*TASK BRIEF*:
Where does the word "computer" appear in the entries below? Copy each line that holds it.

Records drawn from a dataset:
<<<<
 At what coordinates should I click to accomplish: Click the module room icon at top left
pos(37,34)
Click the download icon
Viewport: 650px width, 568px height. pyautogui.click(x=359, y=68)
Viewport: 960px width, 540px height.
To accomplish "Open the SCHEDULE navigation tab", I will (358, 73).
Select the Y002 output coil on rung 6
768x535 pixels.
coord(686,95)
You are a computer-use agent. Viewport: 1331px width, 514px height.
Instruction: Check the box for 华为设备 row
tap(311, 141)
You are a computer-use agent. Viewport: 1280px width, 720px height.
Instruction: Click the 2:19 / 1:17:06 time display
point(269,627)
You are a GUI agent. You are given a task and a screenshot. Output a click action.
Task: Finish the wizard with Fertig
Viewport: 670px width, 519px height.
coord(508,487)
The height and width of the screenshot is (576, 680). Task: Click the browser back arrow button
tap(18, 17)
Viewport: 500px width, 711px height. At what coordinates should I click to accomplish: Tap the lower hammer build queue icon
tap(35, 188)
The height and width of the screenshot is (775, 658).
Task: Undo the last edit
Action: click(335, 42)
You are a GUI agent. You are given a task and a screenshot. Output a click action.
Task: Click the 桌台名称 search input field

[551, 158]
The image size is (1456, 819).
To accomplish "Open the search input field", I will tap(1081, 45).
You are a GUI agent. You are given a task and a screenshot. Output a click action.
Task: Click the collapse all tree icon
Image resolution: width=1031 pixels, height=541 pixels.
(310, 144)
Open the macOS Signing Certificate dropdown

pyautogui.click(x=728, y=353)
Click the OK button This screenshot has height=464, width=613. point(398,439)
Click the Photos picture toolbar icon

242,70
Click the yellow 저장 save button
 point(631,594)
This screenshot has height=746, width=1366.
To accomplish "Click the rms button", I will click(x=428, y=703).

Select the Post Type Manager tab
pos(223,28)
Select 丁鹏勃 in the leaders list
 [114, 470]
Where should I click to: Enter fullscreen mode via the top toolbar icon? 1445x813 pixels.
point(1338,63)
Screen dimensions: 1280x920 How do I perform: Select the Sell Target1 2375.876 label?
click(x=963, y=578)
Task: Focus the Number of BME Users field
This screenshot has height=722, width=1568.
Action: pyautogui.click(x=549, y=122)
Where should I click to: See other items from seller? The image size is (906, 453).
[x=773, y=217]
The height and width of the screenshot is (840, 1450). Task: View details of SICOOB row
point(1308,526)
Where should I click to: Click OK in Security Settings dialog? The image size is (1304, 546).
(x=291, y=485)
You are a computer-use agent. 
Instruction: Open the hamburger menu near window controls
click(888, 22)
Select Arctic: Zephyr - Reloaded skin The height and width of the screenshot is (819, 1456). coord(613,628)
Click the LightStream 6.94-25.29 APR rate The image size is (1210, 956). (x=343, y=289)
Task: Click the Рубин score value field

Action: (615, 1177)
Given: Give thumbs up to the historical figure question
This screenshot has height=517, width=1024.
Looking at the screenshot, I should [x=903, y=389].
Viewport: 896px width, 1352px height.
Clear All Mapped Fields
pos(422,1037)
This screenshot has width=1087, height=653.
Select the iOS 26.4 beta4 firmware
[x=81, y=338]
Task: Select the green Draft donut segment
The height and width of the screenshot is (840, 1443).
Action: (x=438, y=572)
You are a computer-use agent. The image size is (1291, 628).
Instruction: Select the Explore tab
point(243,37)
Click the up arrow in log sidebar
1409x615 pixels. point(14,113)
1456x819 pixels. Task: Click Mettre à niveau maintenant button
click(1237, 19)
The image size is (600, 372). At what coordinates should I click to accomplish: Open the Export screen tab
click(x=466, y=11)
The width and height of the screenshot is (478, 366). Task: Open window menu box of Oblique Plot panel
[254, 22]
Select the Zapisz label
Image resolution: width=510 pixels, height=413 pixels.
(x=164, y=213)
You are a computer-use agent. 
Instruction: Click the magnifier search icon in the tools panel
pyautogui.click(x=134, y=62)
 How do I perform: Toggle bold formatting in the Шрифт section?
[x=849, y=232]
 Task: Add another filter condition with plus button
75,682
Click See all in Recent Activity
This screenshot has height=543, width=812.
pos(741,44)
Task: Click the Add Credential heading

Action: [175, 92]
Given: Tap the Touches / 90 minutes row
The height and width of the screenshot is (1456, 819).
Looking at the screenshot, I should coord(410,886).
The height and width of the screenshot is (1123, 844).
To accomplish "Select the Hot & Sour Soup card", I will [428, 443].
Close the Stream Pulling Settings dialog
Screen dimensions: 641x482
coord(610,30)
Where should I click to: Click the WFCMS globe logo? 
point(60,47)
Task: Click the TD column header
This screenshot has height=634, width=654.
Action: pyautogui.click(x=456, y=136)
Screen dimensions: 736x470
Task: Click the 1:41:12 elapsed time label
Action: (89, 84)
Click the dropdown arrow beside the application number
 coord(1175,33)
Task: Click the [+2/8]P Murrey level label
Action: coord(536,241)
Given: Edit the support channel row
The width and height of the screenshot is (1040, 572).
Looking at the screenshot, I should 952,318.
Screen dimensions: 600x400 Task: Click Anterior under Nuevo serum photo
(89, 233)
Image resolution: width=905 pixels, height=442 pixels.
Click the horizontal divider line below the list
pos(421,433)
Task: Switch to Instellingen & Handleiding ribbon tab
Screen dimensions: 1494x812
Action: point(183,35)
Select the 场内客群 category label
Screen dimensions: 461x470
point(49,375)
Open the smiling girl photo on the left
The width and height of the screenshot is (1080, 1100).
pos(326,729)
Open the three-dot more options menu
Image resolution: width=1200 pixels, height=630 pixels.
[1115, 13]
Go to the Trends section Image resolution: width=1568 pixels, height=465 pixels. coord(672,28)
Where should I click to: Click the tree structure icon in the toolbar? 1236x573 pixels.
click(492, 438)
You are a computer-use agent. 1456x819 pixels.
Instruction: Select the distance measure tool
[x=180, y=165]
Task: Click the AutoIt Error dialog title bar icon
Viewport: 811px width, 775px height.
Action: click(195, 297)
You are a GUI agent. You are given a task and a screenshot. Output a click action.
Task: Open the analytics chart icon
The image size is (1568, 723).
>>>>
*THE ANSWER*:
You are a computer-use agent. Viewport: 1331px width, 514px height.
You are a computer-use agent. Viewport: 1280px width, 720px height.
You are a computer-use agent. 
You are a computer-use agent. The image size is (1291, 628).
You are a computer-use agent. 
You are a computer-use agent. 1456x819 pixels.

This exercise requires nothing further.